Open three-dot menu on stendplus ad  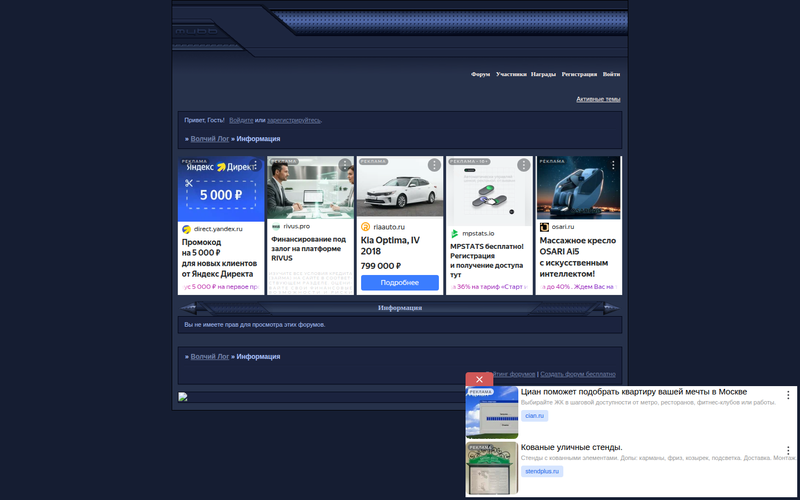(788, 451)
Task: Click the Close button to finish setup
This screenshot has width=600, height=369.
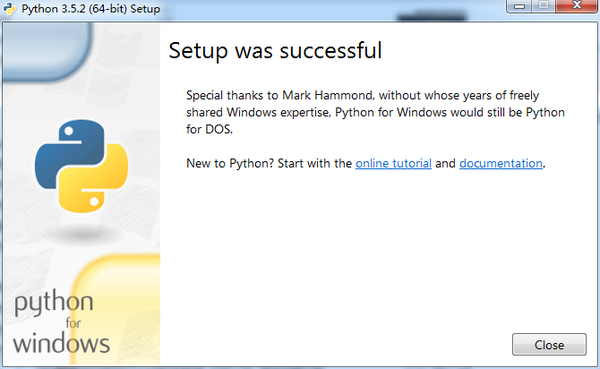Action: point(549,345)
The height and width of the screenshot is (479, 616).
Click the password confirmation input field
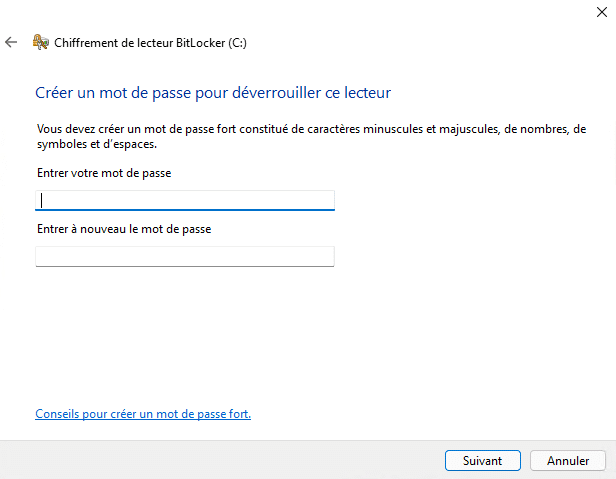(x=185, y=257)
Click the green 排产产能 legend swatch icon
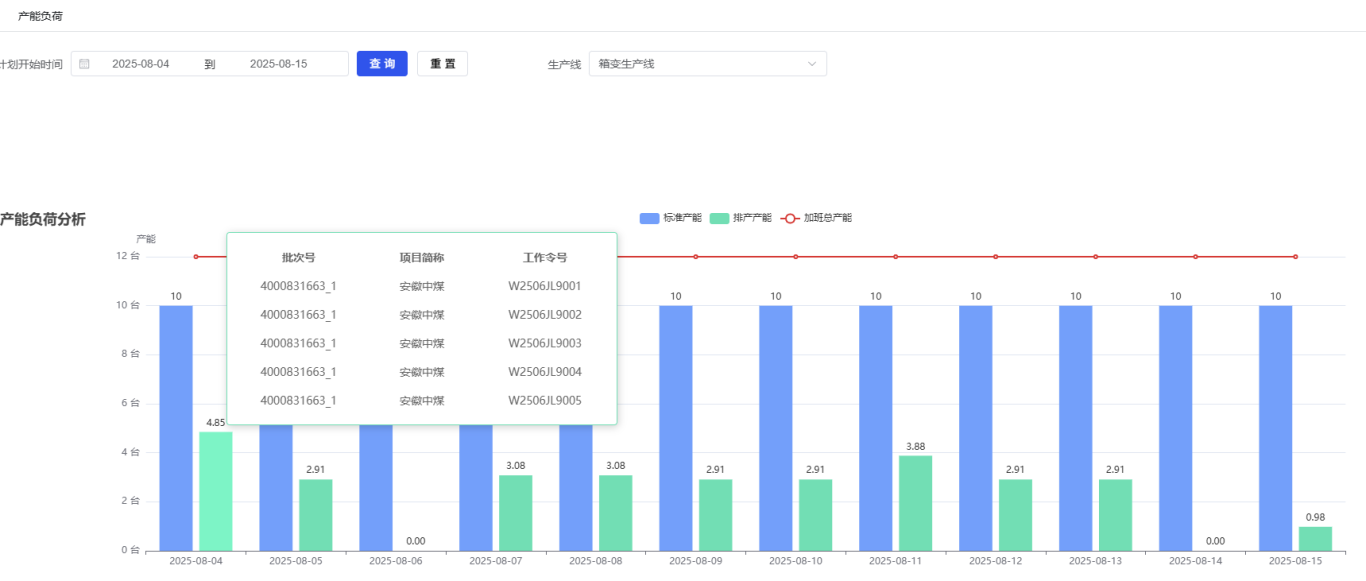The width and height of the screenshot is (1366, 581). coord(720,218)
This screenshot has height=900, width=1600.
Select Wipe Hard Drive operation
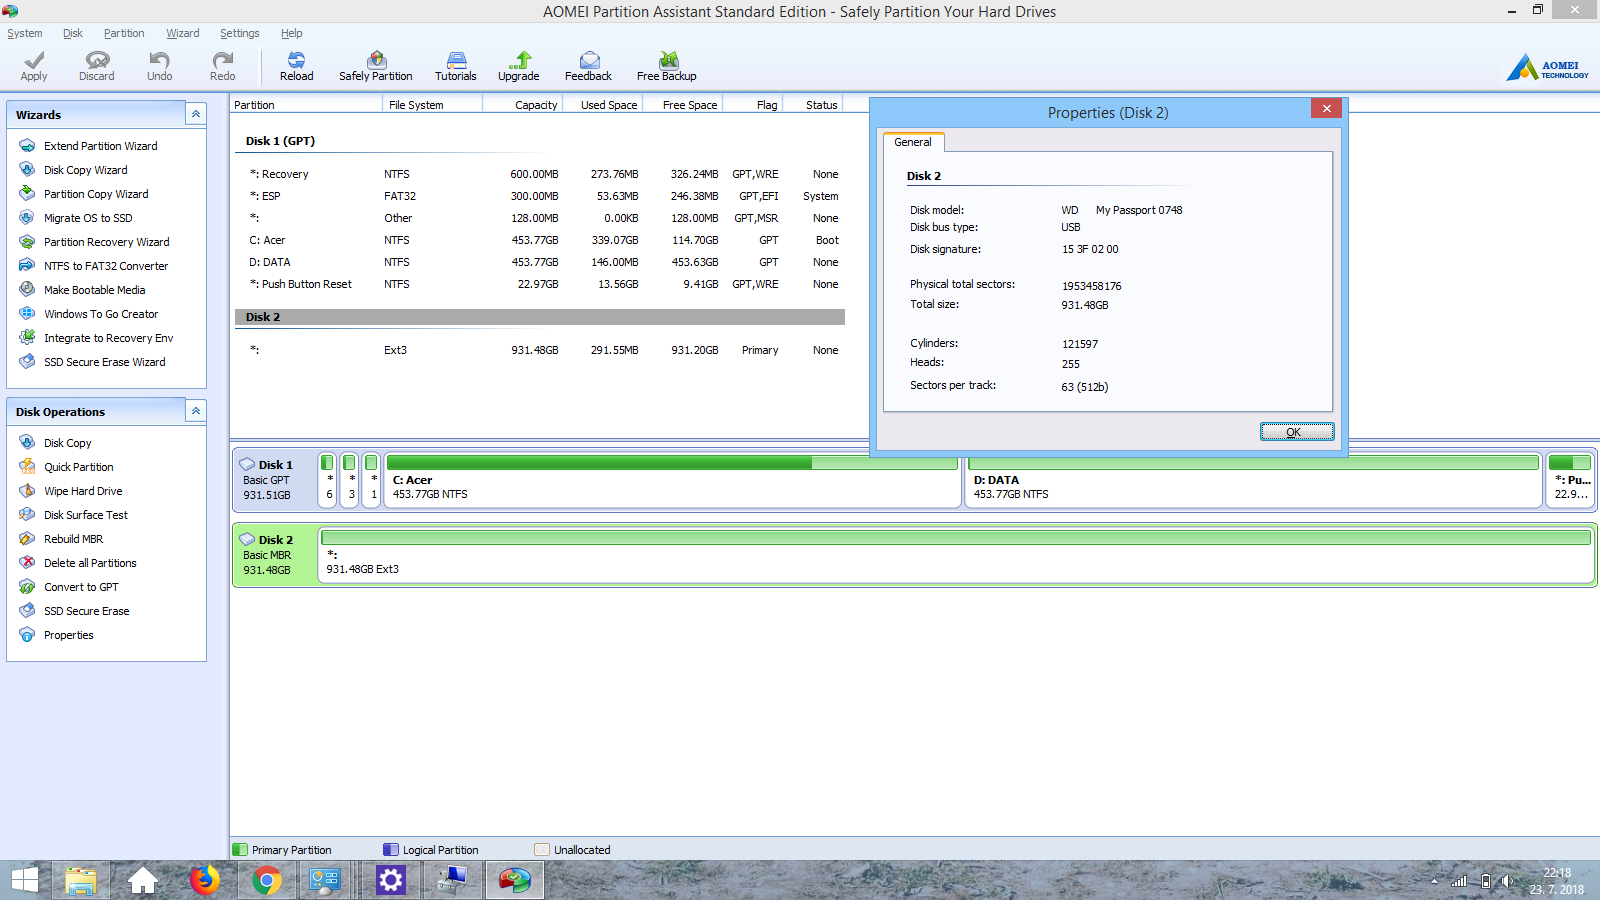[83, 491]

- - - - - - -

Exactly the lines running from the one with "The height and" through the end of the listing above must be output, both ends included. No pictures belong in the output.

The height and width of the screenshot is (479, 616).
Click the password confirmation input field
(x=185, y=257)
Click the green 排产产能 legend swatch icon
The width and height of the screenshot is (1366, 581). coord(720,218)
This screenshot has height=900, width=1600.
Select Wipe Hard Drive operation
[83, 491]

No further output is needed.